The Challenge of Being an Ambivert
It was not until recently I heard the term "ambivert", but as soon as I saw the definition I clicked instantly! Unlike an extravert which is defined as someone who thrives and energises by being surrounded by others, or an introvert which is defined as someone who finds solitude quite stimulating an ambivert is somewhere in the middle. An ambivert is defined as “a person who has a balance of extrovert and introvert features in their personality.”
This makes sense to me- I find it really difficult to explain to others that in different situations I can be either end of these extremes, yet I tend to lay somewhere in the middle. I absolutely love hanging out with friends, am often the loudest in the room, the first to crack a joke at both myself and everyone else. Yet at the same time I find being around people incredibly exhausting. I find if I am around people too much without some time to myself I just burn out, and that is something I find hard to explain to people.

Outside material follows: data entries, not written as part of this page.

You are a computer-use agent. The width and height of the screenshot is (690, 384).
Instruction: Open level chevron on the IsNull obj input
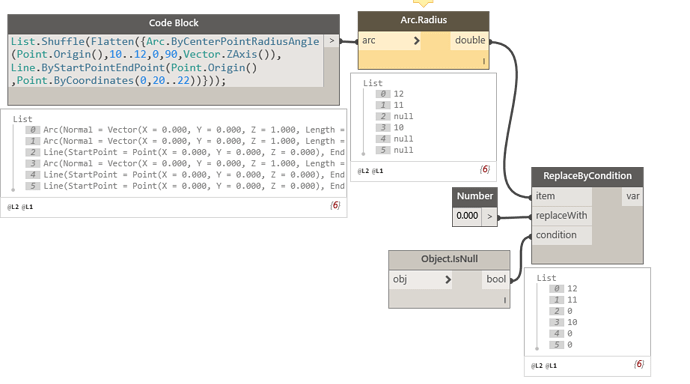click(x=448, y=279)
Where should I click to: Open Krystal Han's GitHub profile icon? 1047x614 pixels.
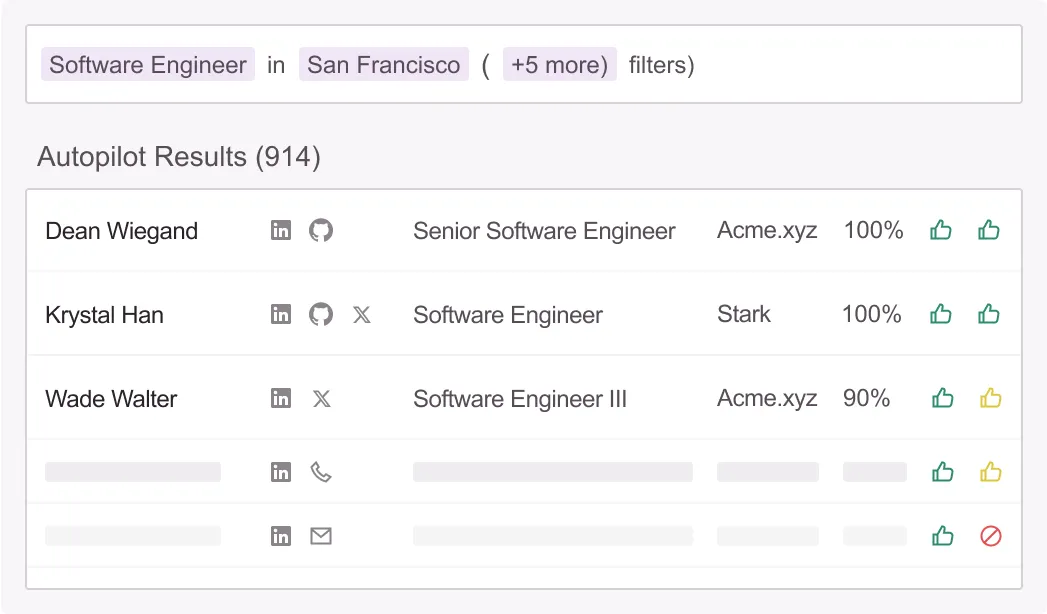coord(321,314)
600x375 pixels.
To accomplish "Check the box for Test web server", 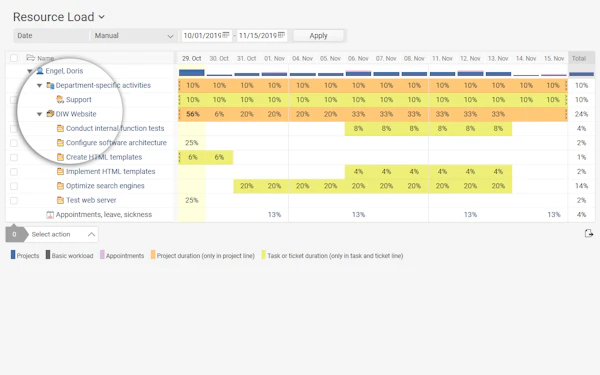I will (x=14, y=201).
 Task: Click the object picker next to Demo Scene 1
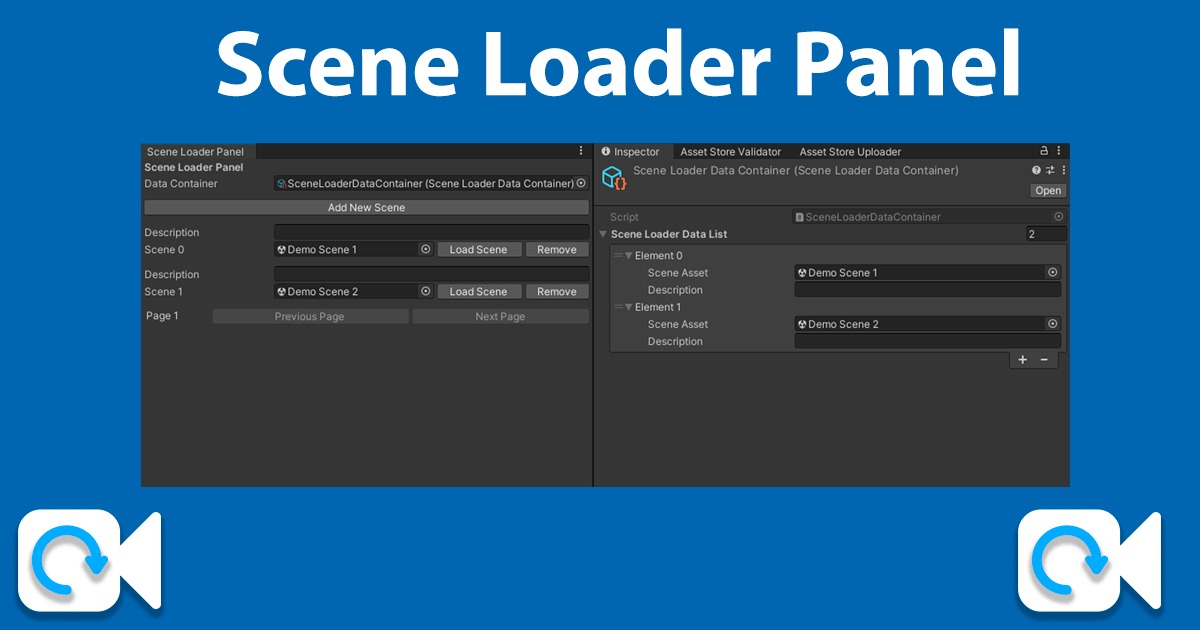426,249
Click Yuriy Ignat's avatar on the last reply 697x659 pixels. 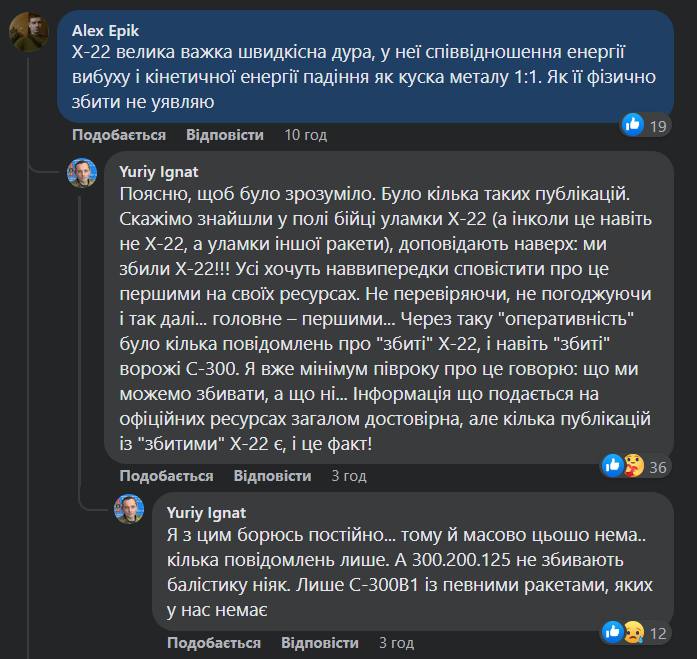click(x=130, y=510)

I think as humans we often make the assumption that if we are one way, if we feel a certain way or prefer a certain situation, then surely others must feel that same thing. And yes, this can be the case, but we are also very different. This occurred to me late last year when my partner was due to go away for an extended period of time. In an attempt to ensure I dealt with it well I booked out my social calendar the weekend he left. After attending 3 of the things I had planned, I was found myself really burnt out and just needed some time to be alone and let myself feel sad for a bit. I mean, I wasn’t going to wallow in my self pity for long but I also didn’t need to deny myself of feeling. When I told I a friend I had cancelled all my plans she expressed a lot of concern. She is someone who thrives on being around people constantly so I found it difficult to articulate that it was actually the best decision I had made that week. I went back to work that Monday feeling totally refreshed and ready to face the next few months.
Regardless of where you think you may fall along the extro/intro-vert scale, I don’t really think it is important to put a label on it because it’s likely you’ll have qualities of each. The most important thing is to just do you. Throughout the past few years I have learnt that I am very much a homebody and that is okay. Yeah it means I will miss out on things, but I am refreshing and refuelling so I can be my best self. Most nights I will go to bed at 9pm and wake up at 5am and that is okay. After a few hours of hanging with a friend I often need to recharge and other days I will be the life of the party and want to chat to everyone. At the end of the day it doesn’t matter if I am in fact more extroverted, introverted or lay somewhere in between. What matters is how closely I am listening to what I need and the same goes for you. Listen to what your body wants and take a break when you need, get out and surround yourself with people when you need it. Our needs change and only we can determine what they are. So I will end with this challenge. Find what recharges you and make it a priority.